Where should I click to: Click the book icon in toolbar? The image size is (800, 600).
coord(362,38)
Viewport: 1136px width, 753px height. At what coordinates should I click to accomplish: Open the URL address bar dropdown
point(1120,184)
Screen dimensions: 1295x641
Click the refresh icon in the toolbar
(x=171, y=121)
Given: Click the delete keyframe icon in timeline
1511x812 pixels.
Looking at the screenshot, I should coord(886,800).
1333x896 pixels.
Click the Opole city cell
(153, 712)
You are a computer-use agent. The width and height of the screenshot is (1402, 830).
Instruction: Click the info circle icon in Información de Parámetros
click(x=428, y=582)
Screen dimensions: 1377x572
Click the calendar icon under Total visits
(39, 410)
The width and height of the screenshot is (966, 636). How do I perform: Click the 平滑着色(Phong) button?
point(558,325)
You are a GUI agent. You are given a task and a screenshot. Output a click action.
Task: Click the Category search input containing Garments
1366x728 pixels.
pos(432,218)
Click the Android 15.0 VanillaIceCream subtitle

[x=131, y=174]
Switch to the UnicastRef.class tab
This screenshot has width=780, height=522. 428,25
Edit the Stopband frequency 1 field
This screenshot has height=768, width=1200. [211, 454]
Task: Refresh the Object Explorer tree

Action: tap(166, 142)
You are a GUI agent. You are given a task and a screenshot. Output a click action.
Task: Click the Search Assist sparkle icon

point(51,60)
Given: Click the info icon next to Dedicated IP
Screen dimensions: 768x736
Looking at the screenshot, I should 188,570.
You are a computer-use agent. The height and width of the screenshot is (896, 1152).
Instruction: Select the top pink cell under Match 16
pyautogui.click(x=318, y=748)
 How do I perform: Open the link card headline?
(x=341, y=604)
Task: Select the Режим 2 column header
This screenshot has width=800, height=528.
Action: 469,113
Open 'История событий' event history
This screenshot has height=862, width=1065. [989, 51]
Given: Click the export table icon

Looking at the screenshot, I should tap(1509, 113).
::::::::
> _GIVEN PROBLEM_
Find each line in the records above that contains the string "perform", and copy those lines. Matching is case-sensitive.

> _CORRECT RESULT_
The width and height of the screenshot is (966, 636). How do I perform: Click the 平滑着色(Phong) button?
 How do I perform: Open the link card headline?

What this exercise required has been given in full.